GPT-4-32k refers to a version of the GPT-4 model developed by OpenAI that can process up to 32,000 tokens in a single prompt, offering significantly more context space than the standard GPT-4 model, which supports up to 8,000 tokens. This extended token limit allows for more complex and detailed inputs and outputs, enhancing the model's ability to understand and generate longer pieces of text.

How can I get access to GPT-4-32k?

As of the last update in December 2023, GPT-4-32k access has been limited and not generally available to the public. OpenAI has initiated a selective rollout, primarily targeting select partners and developers. To stay updated on availability, check OpenAI's official announcements and consider applying for access through their Enterprise program.

Is there a GPT-4-16k version available?

No, there is no official 16k token version of GPT-4 mentioned in the discussions. The conversation mainly revolves around the standard GPT-4 model, which supports up to 8k tokens, and the GPT-4-32k version. For more information on token limits and model capabilities, refer to the OpenAI documentation.

Why is GPT-4's token limit still at 8k despite GPT-3.5 having a 16k version?

The decision on token limits involves balancing various factors, including computational resources, model performance, and user needs. While GPT-3.5 offers a version with a 16k token limit, GPT-4's initial focus has been on enhancing model sophistication and output quality within an 8k token framework. OpenAI continuously evaluates user feedback and technological capabilities, suggesting the possibility of future updates to token limits. For the latest model specifications, visit the API reference guide.

How does OpenAI decide who gets access to limited release models like GPT-4-32k?

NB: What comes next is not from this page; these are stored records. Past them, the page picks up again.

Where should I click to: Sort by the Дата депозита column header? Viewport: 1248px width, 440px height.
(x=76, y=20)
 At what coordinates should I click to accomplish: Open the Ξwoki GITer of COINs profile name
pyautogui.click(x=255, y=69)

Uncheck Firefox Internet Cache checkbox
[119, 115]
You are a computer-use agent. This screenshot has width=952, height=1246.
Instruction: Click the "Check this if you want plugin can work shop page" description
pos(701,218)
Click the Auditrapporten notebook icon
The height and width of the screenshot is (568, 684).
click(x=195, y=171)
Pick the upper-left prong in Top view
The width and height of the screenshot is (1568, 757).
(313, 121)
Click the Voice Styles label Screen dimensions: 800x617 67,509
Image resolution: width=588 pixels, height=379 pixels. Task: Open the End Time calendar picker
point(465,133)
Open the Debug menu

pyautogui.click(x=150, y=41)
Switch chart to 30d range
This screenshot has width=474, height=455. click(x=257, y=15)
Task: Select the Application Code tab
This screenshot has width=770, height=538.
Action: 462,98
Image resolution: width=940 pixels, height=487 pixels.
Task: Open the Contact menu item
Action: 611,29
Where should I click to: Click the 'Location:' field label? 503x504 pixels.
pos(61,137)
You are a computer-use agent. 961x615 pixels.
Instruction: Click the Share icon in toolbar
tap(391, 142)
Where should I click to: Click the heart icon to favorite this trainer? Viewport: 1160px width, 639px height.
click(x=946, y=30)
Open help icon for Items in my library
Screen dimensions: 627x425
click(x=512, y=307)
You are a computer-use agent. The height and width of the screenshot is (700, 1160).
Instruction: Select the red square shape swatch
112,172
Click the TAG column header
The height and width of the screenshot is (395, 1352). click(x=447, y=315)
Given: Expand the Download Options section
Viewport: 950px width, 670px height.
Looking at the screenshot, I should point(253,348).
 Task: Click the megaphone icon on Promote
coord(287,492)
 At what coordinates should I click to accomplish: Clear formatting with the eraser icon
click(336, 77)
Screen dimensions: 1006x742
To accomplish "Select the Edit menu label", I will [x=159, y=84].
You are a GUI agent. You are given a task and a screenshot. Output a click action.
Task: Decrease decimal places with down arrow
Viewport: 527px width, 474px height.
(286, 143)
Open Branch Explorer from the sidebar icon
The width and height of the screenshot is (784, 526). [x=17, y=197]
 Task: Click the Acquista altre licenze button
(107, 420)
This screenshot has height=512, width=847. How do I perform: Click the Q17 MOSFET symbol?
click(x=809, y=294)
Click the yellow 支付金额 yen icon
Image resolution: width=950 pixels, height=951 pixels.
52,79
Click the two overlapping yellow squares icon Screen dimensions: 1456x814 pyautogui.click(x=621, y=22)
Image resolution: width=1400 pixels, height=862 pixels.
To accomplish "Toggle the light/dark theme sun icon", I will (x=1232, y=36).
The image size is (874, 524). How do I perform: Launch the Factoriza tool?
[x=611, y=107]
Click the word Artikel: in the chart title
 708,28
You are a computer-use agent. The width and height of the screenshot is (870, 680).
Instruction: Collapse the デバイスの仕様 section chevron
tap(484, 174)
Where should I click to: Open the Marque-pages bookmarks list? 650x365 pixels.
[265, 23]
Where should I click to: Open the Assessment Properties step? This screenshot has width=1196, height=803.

OpenAI selects participants for limited release models based on several criteria, including the potential impact of the use case, the technical capacity to support advanced models, and the contribution to broader research and development goals. Interested parties are encouraged to apply through official channels, such as the OpenAI Enterprise program, and to provide detailed information about their intended use cases.